_EXERCISE DIRECTIONS_.
Convert the stretch from the line containing "The height and width of the screenshot is (168, 264)." through the end of the rows into a numbered list, skipping blank lines. Leave the pictures out of your answer.
[BEGIN DATA TO USE]
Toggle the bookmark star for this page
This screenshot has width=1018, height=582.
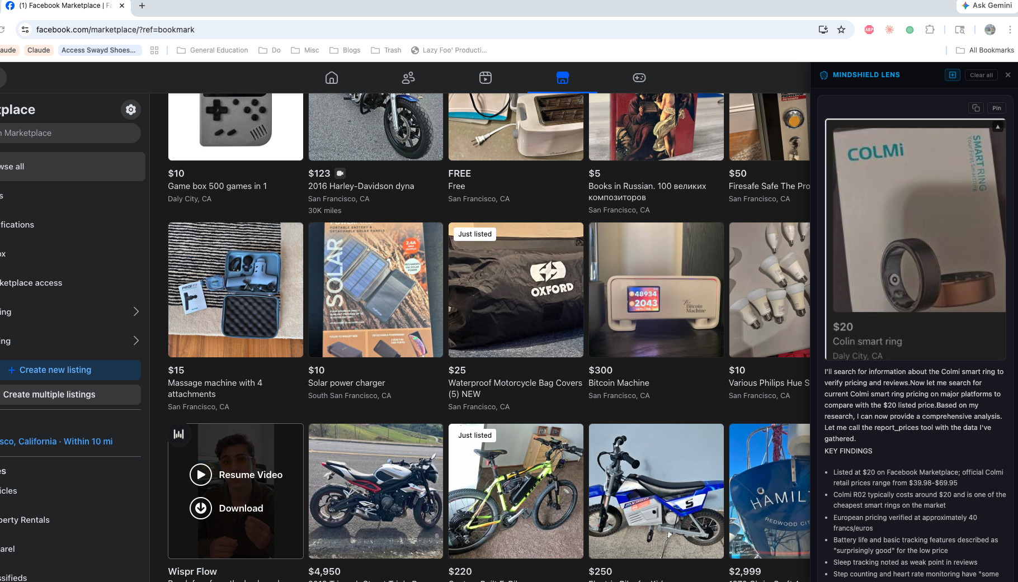[x=841, y=30]
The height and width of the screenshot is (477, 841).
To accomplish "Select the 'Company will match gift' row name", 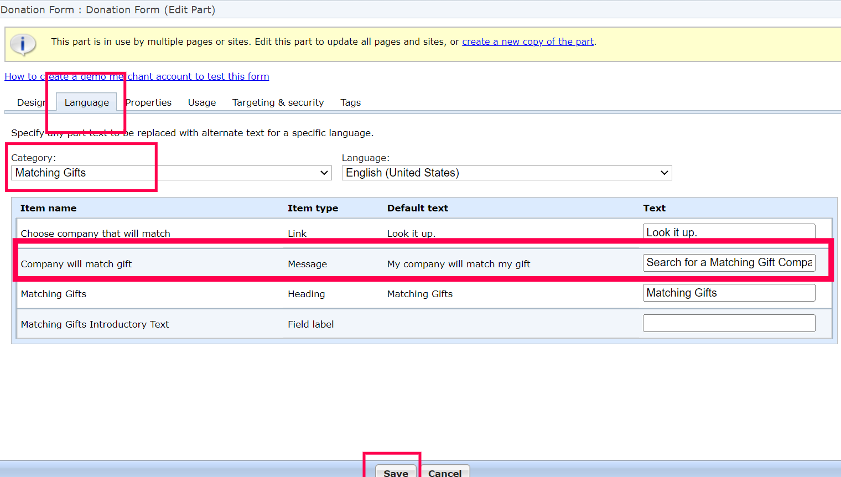I will [x=76, y=265].
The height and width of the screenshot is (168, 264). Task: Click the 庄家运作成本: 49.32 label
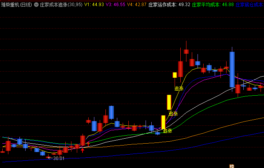(169, 5)
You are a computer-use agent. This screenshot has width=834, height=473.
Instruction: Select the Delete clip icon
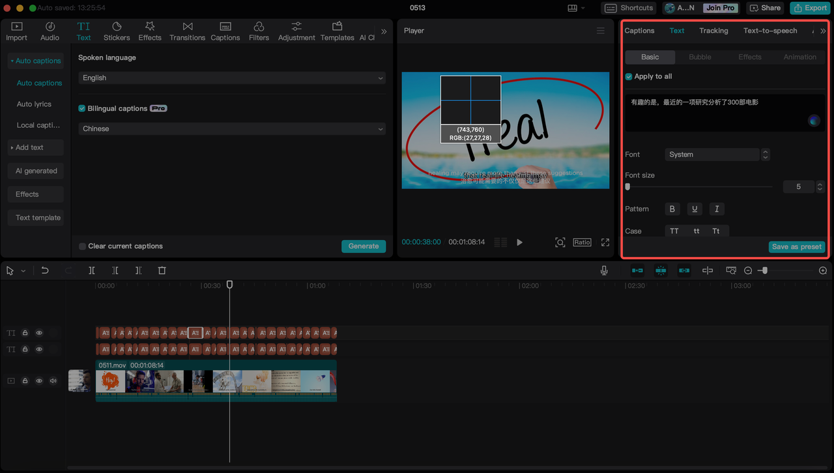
[END DATA TO USE]
_ANSWER BELOW_.
1. The height and width of the screenshot is (168, 264). Task: Click the 庄家运作成本: 49.32 label
2. (169, 5)
3. You are a computer-use agent. This screenshot has width=834, height=473.
4. Instruction: Select the Delete clip icon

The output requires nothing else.